On the front page of the AARP website Tuesday was a column from personal finance journalist Liz Pulliam Weston, where she noted that the federally backed Home Equity Conversion Mortgage comes in a cheaper version than what is common on the market.
The retiree organization is taking a stronger stance on reverse mortgages. Last month, it issued a critical report on reverse mortgages — popular with retirees and the elderly — noting that loan defaults and foreclosures have become a major issue for many people because the slump in the housing market has led to many houses being worth less than the mortgage.
Unlike forward mortgages, where defaults result from the failure to make loan repayments, defaults with reverse mortgages are mainly due to the failure to pay property taxes or the required homeowners insurance.
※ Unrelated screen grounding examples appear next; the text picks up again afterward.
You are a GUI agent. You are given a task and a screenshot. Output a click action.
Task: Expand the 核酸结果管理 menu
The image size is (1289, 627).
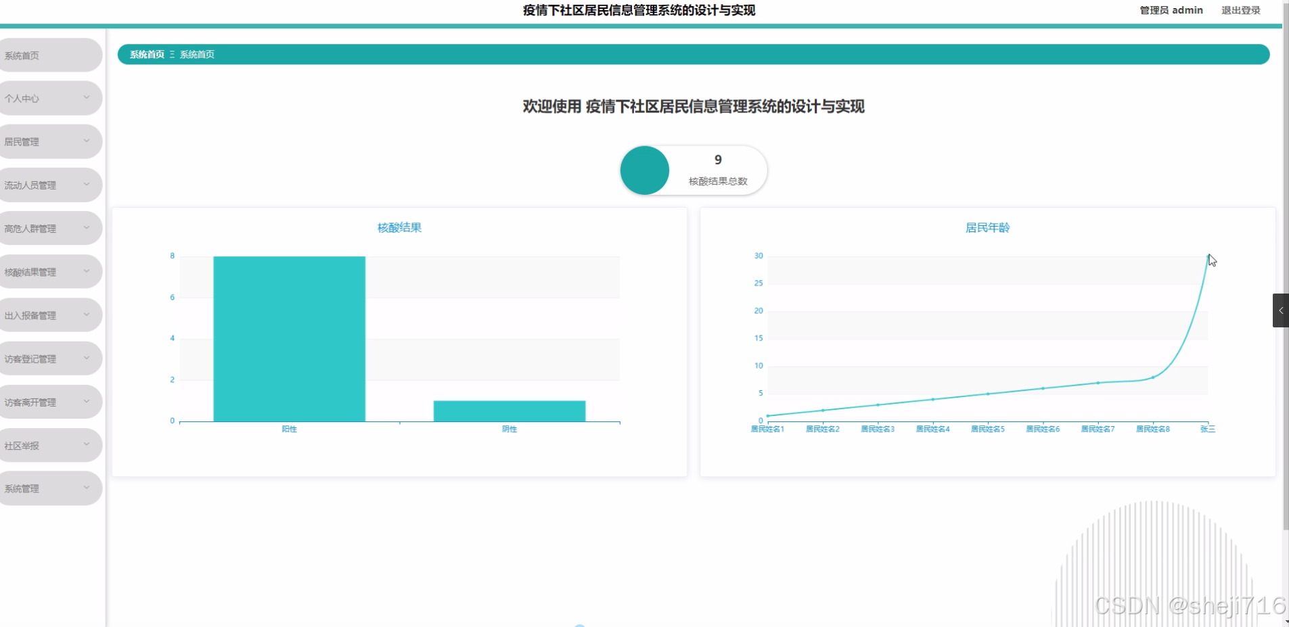[47, 271]
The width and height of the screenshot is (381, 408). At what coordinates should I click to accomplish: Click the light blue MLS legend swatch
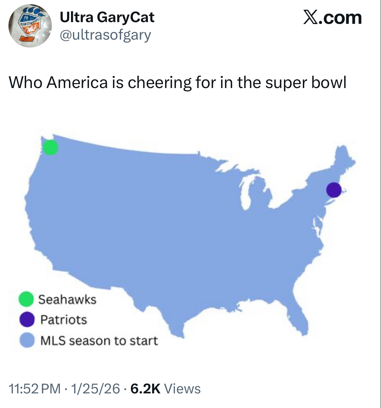tap(27, 340)
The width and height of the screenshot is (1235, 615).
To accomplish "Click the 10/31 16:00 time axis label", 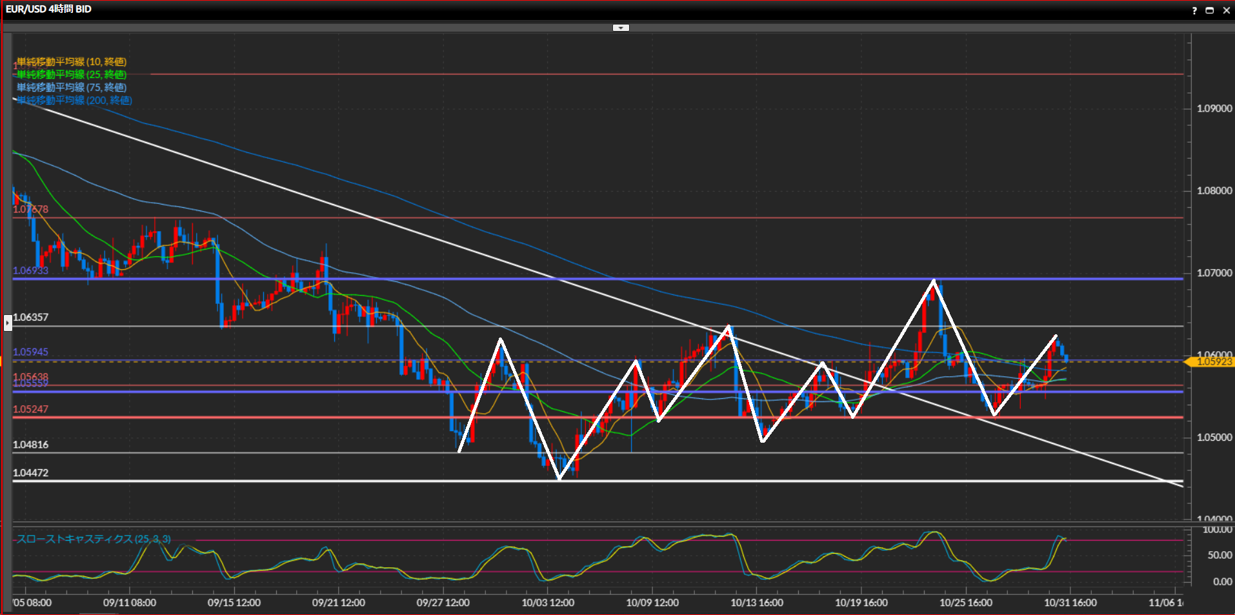I will (x=1070, y=603).
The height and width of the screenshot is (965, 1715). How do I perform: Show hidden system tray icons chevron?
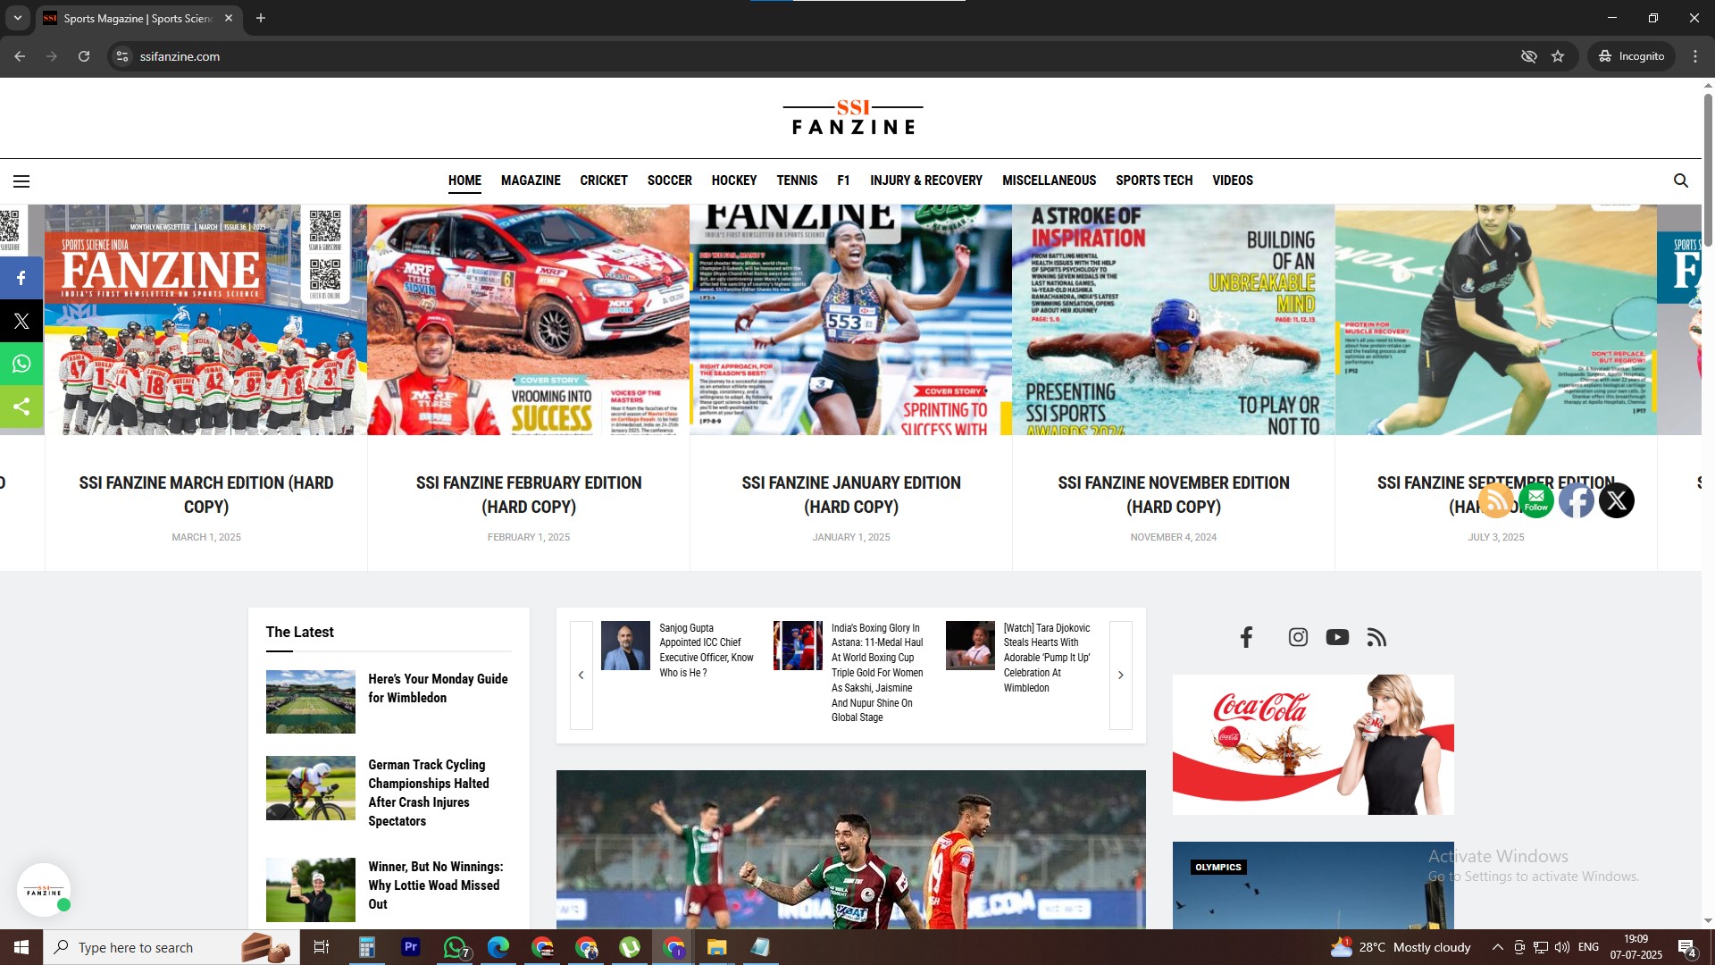pyautogui.click(x=1497, y=947)
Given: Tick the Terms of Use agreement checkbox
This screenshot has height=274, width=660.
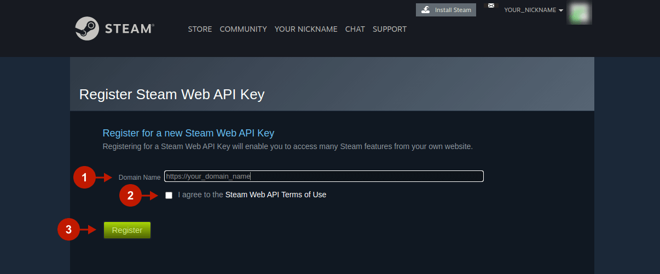Looking at the screenshot, I should 169,195.
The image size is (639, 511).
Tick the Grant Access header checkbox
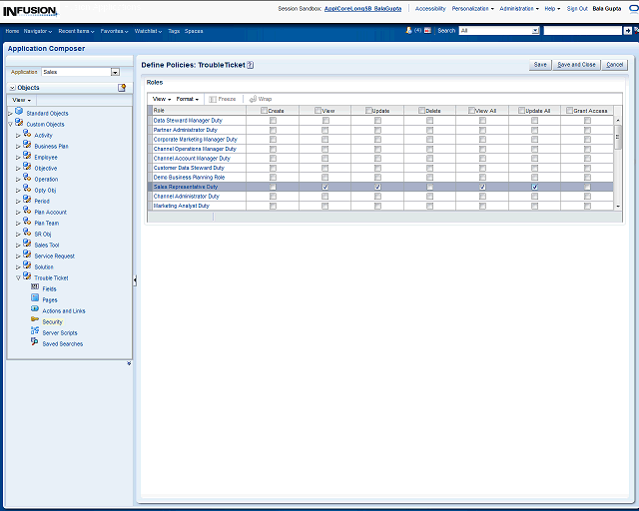[569, 111]
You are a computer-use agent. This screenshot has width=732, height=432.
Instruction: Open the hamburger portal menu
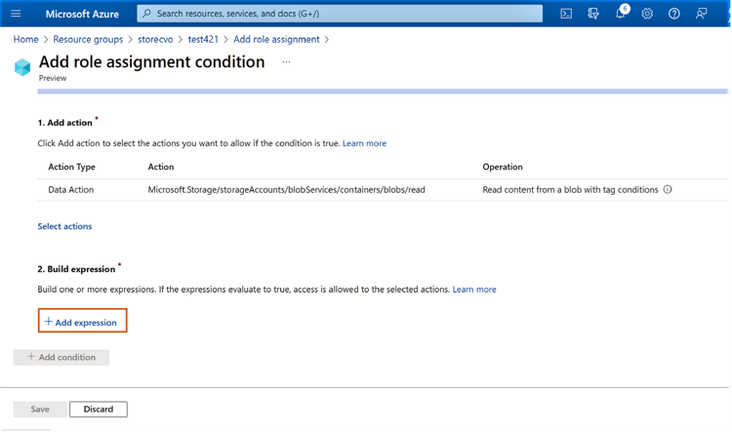[x=16, y=14]
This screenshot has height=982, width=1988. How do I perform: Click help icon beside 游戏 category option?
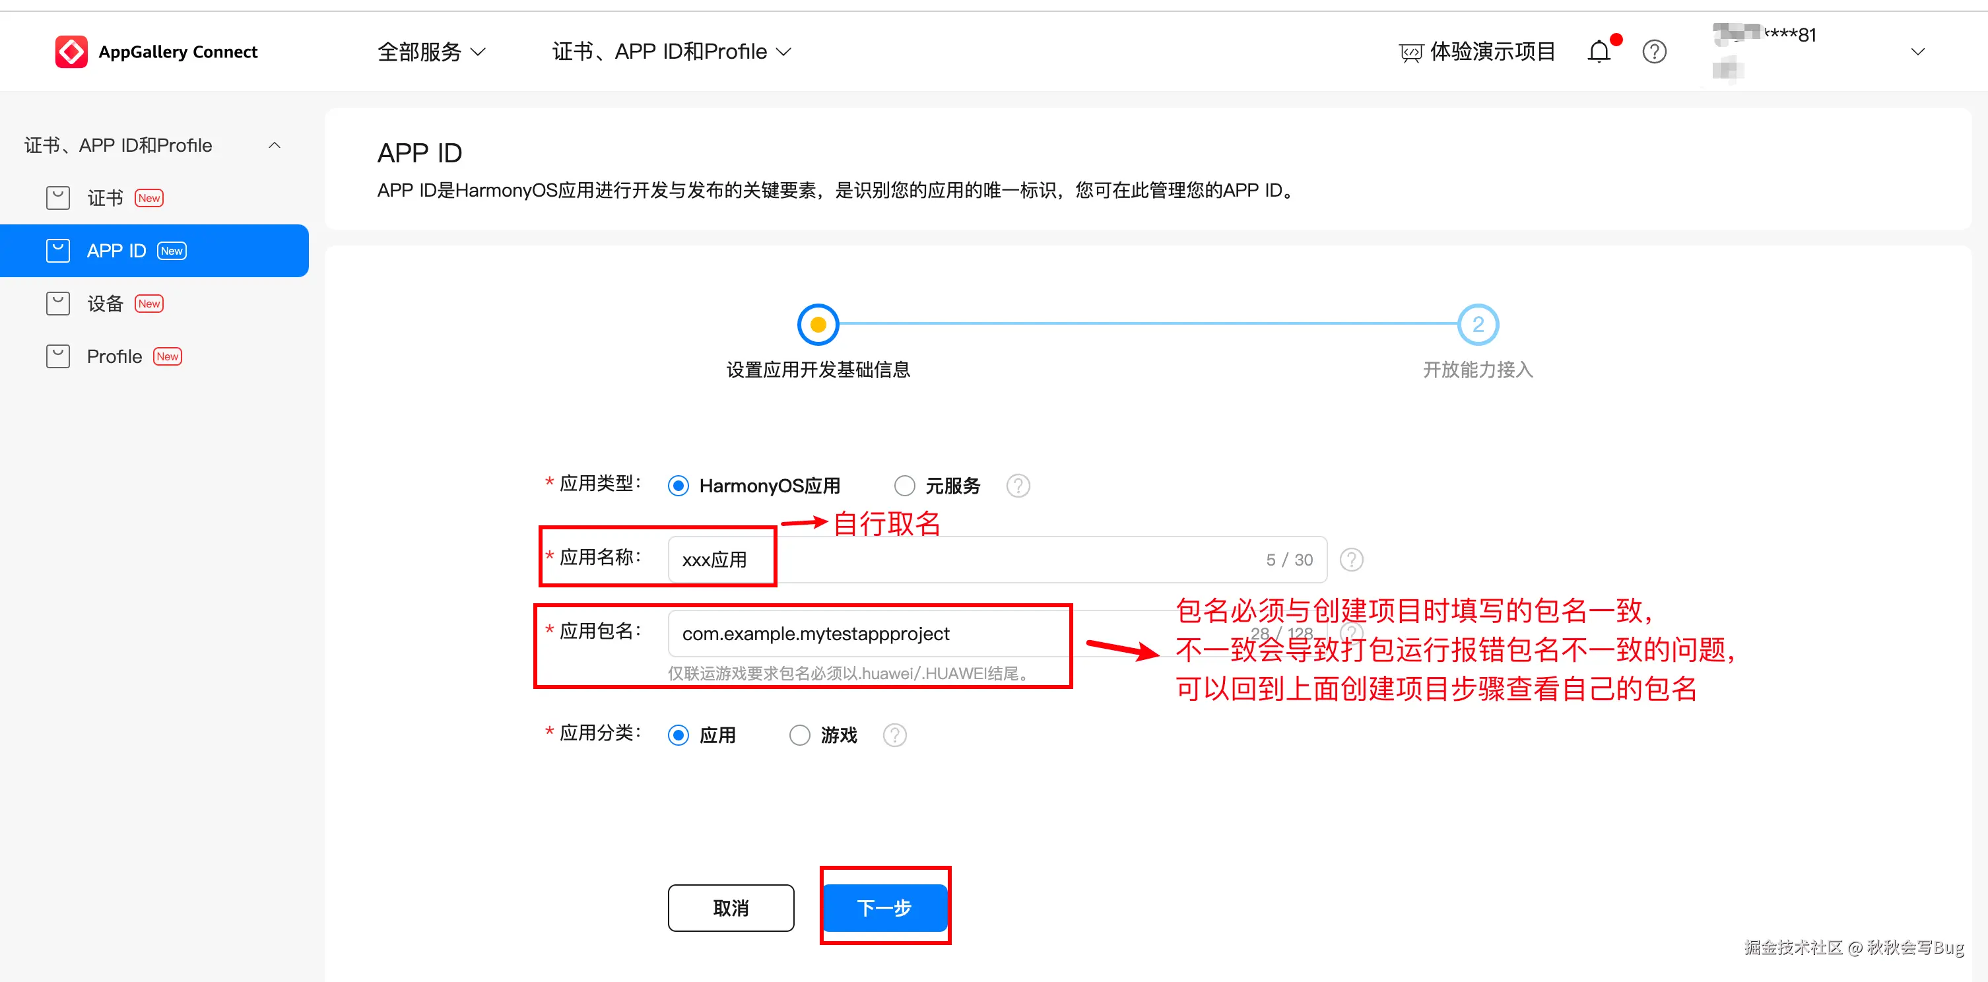point(894,734)
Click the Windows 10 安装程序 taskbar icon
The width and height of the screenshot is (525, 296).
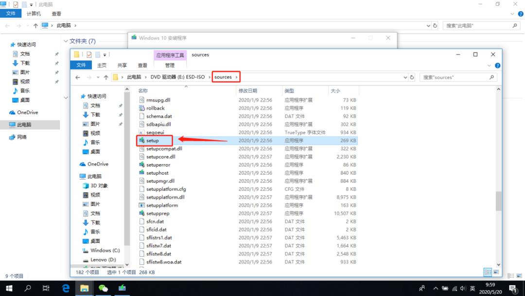pos(122,288)
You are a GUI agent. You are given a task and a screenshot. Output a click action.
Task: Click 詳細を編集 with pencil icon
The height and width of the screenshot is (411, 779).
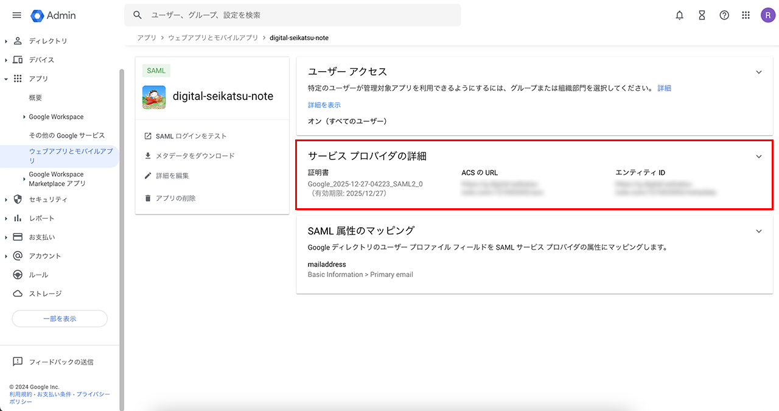click(x=172, y=176)
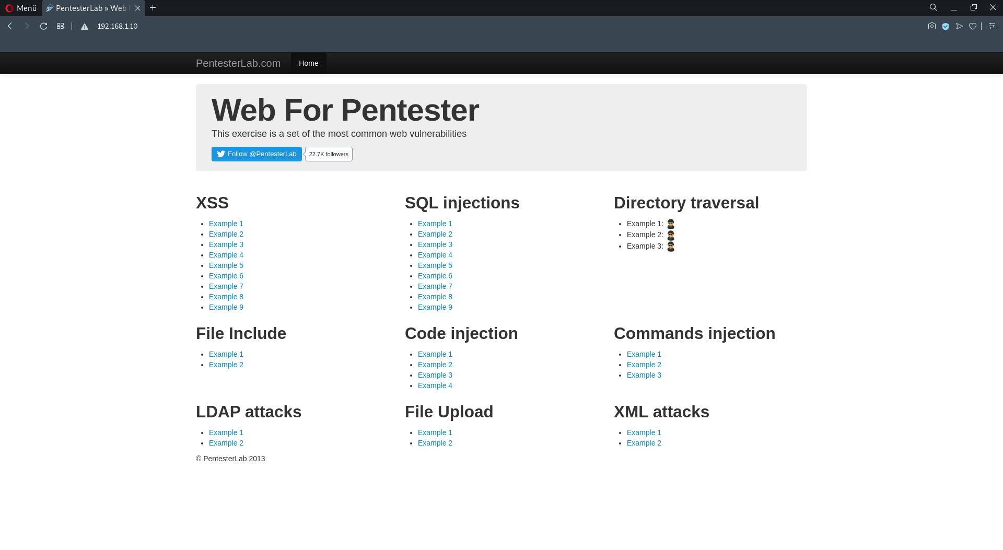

The number of loans that are delinquent in making such payments has grown to an estimated 30,000, or nearly 6 percent of all outstanding loans.
And on Tuesday, AARP took further action, filing a lawsuit against the Department of Housing and Urban Development, arguing that changes in federal policy for reverse mortgages are forcing older homeowners into foreclosure.
AARP's case centers on reverse mortgages where only one spouse signed the loan document. HUD changed its policy in late 2008 so that surviving spouses who are not named on the mortgage must pay the full loan balance to keep the home, even if the debt exceeds the current property value.
A reverse mortgage is a loan secured by the home that requires no repayment until the last borrower dies, moves permanently, or sells the home. Such loans are generally nonrecourse loans — meaning that, under most circumstances, neither the borrower nor the heirs will owe more than the home is worth — at least until HUD changed its policy. You have to be 62 to be eligible for such a loan.
Loans insured by the Home Equity Conversion Mortgage program constitute more than 90 percent of all reverse mortgages. Since the program began in 1989, more than 660,000 loans have been made — three-quarters of them in the past five years. So you can see where a change in government policy regarding reverse mortgages could reverberate through the midlifer crowd.
Since 1990, the aveage age of reverse mortgage borrowers has declined from 76.7 years to 72.9 years, according to HUD data. That means that people are living longer with such mortgages.
The issue is that the federal government, which has already paid out billions for the losses at home lenders Fannie Mae and Freddie Mac, is now leery about losing money on gauranteeing reverse mortgages. Another government entity, Ginnie Mae, is now the primary backer of such debt. It's raised the mortgage insurance premium paid by borrowers by 150 percent and rolled out the cheaper version mentioned by Weston to increase the number of low-risk loans in its pool.
For borrowers who need a small amount of money for a short period of time, then the new reverse mortgages are a good buy. But long-term, the interest rates and origination fees are higher than the regular reverse mortgage.
Others are also examining the issue of reverse mortgages given the changes in the housing market. The Federal Reserve Board is exploring new disclosures to show how loan balances grow over time so that consumers will have a more understandable tool for planning the use of their home equity over their retirement years. Data indicates that borrowers are taking out larger loan amounts earlier in their retirement years.
Back in January, I wrote about the possibilities for reverse mortgages, and I still believe in them. But the AARP's lawsuit raises some legitimate questions for anyone considering one of these as an option for providing money during the retirement years.